Since the Bradford County Environmental Education Grant Program was established by the Bradford County commissioners in 2010, it has provided a total of $24,126 in grants for 24 different projects in Bradford County, Rhodes said.

"We were able to get a lot of projects done through this education (grant program)," Rhodes said. "It really benefited a lot of people."

For example, the program provided a $4,000 grant to the Towanda School District to create a walking trail on Towanda School District property in the woods behind Towanda High School, Rhodes said. The trail will have exercise equipment along it and signage relating to physical fitness and nature features along the trail, Rhodes said.

The trail, which will be used by the public and students, is still in the process of being developed, he said.

While the public is welcome to use the trail and the fitness equipment along the trail, the Towanda School District would prefer that the public use the trail during those times when students are not at school, such as on weekends, in the summer, or after 4 p.m. on weekdays during the school year, said Dennis Peachey, Towanda High School principal.

"If it's not possible to do that (use the trail when students are not at school), then we would ask the public if they could please check in" at the high school office to register their names before using the trail, he said.

"It's a safety and security issue," Peachey explained. "We want the public to use (the trail) but at the same time we would prefer (that they use it when students are not at school)."

Peachey said the signs for the Towanda School District trail still need to be installed. He said he hoped the trail would be completed and open for use by this spring or early summer.

The Bradford County program also provided $461 to the Carantouan Greenway to develop tree identification trails in Round Top Park in Athens Township and in Mt. Pisgah State Park.

Under the Carantouan project, numbered tags have been affixed to 25 types of common trees along trails in the two parks, said Marty Borko, vice-president of the Carantouan Greenway.

The tags correspond to descriptions of the trees that are contained in a brochure which can be printed from the Carantouan Greenway's website.

The tags, each of which has a number ranging from 1 to 25, allow the walker to identify the species of tree it is affixed to. The tags are easy to spot, as they are large, yellow, and diamond-shaped, Borko said.

Signs have also been installed on various places along the trails informing the public that they can download the brochure from the website, which is www.carantouangreenway.org.

The Carantouan project provides "an interesting and fun way to learn about trees," according to written information provided by the Bradford County Conservation District, which administered Bradford County's environmental education grant program.

The tree identification tags had previously been placed on trails in the Carantouan Greenway's 50-acre Wildwood Reserve on Shepard Road in the Town of Barton.

The Bradford County program also provided a $5,000 grant for the design and creation of new educational signs, which have been installed at the Bradford County Conservation District's Wilbur Beers family wetlands area on Lake Road in Wysox. A number of the new signs replaced signs that were in disrepair due to vandalism.

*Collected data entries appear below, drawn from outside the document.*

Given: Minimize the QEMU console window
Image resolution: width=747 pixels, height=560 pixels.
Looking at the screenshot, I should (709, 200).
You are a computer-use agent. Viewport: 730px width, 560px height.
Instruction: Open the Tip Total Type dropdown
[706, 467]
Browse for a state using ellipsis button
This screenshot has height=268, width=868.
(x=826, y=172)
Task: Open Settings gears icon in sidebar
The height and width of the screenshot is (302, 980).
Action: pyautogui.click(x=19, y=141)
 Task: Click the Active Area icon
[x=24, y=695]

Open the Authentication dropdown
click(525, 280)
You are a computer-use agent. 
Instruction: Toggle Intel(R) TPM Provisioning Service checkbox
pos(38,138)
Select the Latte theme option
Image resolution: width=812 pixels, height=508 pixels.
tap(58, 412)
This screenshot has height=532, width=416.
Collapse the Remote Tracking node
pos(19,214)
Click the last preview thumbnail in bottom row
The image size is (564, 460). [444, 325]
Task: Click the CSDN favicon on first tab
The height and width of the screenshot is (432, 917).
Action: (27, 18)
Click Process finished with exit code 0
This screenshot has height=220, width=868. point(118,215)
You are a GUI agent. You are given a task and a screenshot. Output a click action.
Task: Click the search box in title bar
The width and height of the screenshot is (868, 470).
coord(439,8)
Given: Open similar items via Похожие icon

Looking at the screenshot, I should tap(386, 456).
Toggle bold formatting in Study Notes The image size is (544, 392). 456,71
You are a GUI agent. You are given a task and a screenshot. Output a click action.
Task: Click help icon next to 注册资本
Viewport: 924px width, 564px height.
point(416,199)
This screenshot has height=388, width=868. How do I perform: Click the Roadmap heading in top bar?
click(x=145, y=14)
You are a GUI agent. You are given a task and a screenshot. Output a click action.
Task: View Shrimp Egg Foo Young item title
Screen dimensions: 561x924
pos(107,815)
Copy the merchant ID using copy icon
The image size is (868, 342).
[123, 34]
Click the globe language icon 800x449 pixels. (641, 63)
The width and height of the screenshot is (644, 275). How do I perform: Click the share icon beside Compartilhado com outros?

While the Bradford County environmental education grant program has ended, grant money for environmental education projects is still available from other sources, such as the Pennsylvania Department of Environmental Education and the Pennsylvania Association of Conservation Districts, Rhodes said.

For information and assistance in obtaining environmental education grants from these other sources, contact Rhodes at the Bradford County Conservation District or Brian Driscoll at BLaST Intermediate Unit 17.

Besides funding environmental education projects, the tipping fees that NTSWA provided to Bradford County were also used to pay for improvements in local county parks and to assist ambulance companies and fire companies in paying for things like vehicles, equipment and training.